PROVIDED ENTRIES:
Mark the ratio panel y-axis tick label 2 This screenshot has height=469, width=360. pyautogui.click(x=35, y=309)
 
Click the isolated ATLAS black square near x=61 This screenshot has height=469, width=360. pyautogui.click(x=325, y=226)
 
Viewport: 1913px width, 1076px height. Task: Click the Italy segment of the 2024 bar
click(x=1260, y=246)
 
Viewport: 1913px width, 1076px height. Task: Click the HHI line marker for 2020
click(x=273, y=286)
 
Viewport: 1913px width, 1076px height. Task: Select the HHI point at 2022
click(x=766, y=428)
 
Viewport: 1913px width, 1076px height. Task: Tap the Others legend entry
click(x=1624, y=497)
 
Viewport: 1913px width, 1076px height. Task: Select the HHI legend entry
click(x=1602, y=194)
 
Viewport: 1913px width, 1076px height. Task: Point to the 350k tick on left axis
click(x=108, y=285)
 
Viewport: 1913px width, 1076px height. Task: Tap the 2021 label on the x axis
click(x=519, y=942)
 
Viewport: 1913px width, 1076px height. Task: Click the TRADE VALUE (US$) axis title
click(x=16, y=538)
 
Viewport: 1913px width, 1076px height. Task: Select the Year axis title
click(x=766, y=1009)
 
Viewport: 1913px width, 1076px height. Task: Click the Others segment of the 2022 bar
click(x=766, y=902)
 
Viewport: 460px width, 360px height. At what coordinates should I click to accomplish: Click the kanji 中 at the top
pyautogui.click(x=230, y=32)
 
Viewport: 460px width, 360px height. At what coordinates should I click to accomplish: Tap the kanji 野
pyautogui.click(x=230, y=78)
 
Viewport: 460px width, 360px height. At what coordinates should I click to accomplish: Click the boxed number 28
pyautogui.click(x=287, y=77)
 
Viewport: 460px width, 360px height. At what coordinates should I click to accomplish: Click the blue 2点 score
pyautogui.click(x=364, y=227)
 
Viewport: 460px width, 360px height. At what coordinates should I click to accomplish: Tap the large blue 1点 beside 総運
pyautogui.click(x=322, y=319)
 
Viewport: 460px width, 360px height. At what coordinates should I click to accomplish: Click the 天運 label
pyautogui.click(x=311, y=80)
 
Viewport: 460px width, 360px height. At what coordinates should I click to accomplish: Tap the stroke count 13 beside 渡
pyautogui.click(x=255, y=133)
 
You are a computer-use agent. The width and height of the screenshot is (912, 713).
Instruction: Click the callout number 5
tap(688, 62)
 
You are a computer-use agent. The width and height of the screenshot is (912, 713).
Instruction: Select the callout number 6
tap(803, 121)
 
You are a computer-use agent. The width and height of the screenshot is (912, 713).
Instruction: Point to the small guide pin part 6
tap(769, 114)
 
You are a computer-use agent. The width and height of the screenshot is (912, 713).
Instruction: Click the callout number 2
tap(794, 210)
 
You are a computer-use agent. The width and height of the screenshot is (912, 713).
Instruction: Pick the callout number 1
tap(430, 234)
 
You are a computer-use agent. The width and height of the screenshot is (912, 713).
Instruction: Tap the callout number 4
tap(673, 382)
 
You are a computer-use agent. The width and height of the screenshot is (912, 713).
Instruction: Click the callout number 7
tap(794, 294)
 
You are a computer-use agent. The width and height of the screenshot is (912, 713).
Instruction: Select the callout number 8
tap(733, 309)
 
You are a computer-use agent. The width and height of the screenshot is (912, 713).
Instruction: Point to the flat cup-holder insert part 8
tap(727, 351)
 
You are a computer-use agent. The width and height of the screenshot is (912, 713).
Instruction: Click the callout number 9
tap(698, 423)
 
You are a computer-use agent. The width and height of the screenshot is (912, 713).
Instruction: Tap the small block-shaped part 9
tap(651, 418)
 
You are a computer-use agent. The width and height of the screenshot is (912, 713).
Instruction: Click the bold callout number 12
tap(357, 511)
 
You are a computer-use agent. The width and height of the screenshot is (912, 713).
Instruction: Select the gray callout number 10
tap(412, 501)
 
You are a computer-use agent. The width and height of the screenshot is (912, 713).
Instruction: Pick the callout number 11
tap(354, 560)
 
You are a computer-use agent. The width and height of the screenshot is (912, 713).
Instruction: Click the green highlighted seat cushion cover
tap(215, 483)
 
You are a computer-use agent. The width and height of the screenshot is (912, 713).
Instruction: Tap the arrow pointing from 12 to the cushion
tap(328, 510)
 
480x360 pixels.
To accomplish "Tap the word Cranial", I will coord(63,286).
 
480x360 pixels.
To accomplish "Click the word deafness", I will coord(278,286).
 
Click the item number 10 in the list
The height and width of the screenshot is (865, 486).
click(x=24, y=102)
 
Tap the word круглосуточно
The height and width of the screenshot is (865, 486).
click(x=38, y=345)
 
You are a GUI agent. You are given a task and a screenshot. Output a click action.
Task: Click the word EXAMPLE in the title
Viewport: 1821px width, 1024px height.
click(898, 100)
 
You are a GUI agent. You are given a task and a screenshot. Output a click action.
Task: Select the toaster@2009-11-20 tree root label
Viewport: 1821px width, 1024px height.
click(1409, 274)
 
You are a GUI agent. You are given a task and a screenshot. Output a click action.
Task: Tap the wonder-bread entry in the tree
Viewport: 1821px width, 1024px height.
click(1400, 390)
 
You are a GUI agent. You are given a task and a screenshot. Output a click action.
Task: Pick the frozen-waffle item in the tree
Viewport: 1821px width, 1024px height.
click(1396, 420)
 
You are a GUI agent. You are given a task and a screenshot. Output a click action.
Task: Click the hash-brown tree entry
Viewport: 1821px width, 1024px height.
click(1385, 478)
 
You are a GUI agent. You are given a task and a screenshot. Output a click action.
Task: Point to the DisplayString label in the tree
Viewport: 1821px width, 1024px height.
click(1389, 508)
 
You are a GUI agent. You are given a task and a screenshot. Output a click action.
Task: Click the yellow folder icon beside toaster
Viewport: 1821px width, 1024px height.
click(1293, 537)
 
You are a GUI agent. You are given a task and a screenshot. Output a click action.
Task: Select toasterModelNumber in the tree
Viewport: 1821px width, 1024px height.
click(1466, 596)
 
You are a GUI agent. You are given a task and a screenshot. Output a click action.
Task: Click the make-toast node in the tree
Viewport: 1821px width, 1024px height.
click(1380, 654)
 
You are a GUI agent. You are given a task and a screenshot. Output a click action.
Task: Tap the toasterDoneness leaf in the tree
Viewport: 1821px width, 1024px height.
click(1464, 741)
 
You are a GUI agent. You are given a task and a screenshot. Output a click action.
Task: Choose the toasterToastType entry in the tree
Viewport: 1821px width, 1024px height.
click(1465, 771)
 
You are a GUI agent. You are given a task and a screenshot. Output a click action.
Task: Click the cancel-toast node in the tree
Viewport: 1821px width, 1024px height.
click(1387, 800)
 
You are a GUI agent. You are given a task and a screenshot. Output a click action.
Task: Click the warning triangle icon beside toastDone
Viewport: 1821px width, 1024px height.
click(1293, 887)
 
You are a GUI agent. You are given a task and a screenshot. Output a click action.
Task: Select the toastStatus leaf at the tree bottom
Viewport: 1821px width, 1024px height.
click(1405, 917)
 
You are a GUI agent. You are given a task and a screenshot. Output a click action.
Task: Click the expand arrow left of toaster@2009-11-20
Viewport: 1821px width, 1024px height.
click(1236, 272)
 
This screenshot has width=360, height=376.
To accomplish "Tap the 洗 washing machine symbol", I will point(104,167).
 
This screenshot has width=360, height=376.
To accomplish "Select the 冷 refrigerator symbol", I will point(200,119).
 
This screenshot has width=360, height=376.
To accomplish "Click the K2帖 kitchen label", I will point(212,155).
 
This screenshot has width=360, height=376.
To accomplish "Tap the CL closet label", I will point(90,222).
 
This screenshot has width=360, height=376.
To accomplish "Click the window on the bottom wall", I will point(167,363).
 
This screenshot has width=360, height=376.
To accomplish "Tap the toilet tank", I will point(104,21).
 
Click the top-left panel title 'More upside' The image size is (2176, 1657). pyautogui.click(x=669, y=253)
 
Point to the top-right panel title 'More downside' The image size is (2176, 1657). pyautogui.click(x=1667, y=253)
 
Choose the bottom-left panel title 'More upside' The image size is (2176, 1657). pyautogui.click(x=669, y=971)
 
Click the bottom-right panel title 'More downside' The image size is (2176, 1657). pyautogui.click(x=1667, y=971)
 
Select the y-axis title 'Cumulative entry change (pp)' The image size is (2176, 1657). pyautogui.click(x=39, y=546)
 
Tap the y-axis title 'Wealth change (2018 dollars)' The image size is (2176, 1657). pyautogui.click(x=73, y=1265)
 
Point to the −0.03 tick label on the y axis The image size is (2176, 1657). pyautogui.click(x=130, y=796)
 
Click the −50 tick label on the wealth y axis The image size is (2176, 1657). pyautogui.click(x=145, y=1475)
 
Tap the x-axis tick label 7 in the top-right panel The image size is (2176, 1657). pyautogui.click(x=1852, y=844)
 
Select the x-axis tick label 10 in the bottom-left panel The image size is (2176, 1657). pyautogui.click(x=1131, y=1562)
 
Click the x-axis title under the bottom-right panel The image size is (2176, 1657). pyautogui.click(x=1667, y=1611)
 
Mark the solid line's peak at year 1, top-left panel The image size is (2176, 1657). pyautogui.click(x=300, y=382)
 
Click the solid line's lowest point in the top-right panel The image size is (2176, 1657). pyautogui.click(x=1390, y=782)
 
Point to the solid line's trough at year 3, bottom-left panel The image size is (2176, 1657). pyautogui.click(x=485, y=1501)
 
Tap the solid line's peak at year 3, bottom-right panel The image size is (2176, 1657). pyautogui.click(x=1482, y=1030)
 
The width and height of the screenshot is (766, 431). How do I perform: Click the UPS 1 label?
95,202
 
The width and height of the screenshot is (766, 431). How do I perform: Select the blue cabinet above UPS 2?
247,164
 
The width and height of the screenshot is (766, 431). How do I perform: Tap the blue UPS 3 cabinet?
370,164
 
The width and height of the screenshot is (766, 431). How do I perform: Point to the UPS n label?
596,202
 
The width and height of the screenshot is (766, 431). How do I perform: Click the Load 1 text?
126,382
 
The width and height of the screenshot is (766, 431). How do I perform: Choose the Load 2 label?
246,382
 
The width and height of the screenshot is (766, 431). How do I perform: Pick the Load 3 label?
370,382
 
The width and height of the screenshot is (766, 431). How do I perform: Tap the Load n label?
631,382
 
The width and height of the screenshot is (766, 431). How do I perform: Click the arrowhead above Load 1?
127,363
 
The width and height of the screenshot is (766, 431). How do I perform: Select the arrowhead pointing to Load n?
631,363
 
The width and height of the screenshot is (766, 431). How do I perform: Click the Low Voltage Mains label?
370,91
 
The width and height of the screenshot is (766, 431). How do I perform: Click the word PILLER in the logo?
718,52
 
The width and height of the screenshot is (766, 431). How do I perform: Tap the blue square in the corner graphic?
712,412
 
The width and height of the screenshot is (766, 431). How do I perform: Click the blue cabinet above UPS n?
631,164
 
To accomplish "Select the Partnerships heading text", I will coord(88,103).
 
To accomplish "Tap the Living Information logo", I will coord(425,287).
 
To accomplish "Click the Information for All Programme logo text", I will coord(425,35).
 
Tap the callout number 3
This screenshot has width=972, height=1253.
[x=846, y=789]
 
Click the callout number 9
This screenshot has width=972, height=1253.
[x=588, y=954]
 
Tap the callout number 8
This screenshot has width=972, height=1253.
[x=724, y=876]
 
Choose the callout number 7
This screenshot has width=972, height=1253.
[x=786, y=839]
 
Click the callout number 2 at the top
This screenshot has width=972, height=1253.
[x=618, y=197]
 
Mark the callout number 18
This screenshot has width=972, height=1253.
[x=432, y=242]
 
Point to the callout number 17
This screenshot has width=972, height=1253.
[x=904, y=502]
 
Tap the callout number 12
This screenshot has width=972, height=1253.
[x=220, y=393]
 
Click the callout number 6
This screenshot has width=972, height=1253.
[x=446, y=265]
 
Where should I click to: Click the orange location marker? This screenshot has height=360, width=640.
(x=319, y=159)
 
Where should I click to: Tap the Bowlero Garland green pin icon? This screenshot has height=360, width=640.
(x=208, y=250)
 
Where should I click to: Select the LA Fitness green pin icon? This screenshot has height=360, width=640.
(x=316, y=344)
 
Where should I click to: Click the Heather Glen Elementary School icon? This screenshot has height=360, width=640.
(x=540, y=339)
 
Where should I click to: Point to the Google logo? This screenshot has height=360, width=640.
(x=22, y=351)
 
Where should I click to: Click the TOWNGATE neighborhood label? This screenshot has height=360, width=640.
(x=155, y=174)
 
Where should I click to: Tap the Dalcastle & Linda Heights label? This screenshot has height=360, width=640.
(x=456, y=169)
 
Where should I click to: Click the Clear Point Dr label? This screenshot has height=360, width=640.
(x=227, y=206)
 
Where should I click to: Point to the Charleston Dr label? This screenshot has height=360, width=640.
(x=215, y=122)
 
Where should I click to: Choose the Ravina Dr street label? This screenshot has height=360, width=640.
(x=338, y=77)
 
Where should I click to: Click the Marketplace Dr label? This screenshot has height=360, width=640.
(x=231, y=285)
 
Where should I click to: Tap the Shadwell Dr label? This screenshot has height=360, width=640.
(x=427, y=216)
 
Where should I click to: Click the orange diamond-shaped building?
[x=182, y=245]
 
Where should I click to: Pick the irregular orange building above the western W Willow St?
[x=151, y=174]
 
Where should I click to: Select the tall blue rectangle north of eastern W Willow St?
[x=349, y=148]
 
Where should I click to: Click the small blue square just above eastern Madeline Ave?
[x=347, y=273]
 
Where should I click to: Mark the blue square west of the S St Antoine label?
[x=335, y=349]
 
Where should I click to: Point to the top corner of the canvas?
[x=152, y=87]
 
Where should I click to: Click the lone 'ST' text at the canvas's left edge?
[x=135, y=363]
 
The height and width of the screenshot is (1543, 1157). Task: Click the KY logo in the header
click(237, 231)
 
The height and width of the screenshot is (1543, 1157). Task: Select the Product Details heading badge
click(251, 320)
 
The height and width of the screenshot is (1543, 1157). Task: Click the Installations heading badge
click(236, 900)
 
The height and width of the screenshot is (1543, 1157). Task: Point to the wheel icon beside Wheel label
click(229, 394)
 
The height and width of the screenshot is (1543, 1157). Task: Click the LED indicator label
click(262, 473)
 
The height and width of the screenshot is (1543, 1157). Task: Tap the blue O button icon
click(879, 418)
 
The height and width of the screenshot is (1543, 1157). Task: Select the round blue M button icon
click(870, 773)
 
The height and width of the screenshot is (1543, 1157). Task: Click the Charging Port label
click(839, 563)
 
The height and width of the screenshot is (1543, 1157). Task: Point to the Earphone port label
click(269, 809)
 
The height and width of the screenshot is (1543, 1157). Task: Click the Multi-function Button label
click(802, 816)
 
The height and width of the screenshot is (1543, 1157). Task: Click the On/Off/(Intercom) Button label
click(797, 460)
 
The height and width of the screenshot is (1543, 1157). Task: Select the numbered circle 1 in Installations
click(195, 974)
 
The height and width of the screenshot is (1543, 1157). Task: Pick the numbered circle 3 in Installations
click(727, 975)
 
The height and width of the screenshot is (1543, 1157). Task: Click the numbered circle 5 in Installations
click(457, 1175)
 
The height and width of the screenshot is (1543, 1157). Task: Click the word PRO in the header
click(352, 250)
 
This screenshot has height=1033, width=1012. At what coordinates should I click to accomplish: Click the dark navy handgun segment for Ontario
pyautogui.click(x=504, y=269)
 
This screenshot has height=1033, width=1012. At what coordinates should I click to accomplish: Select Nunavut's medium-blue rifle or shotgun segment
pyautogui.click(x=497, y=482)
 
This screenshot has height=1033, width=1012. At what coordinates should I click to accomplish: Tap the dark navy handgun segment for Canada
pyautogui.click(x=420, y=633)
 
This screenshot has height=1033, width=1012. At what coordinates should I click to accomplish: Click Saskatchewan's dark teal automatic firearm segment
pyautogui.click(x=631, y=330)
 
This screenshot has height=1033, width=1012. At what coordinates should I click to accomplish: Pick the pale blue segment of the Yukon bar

TASK TO COMPLETE: Switch every "label" to "caption" in the records, from the line containing "M button icon" down to the line containing "click(195, 974)", and write out only those lines with all else unchanged.

PROBLEM SOLUTION:
The height and width of the screenshot is (1543, 1157). Task: Select the round blue M button icon
click(870, 773)
 
The height and width of the screenshot is (1543, 1157). Task: Click the Charging Port caption
click(839, 563)
 
The height and width of the screenshot is (1543, 1157). Task: Point to the Earphone port caption
click(269, 809)
 
The height and width of the screenshot is (1543, 1157). Task: Click the Multi-function Button caption
click(802, 816)
 
The height and width of the screenshot is (1543, 1157). Task: Click the On/Off/(Intercom) Button caption
click(797, 460)
 
The height and width of the screenshot is (1543, 1157). Task: Select the numbered circle 1 in Installations
click(195, 974)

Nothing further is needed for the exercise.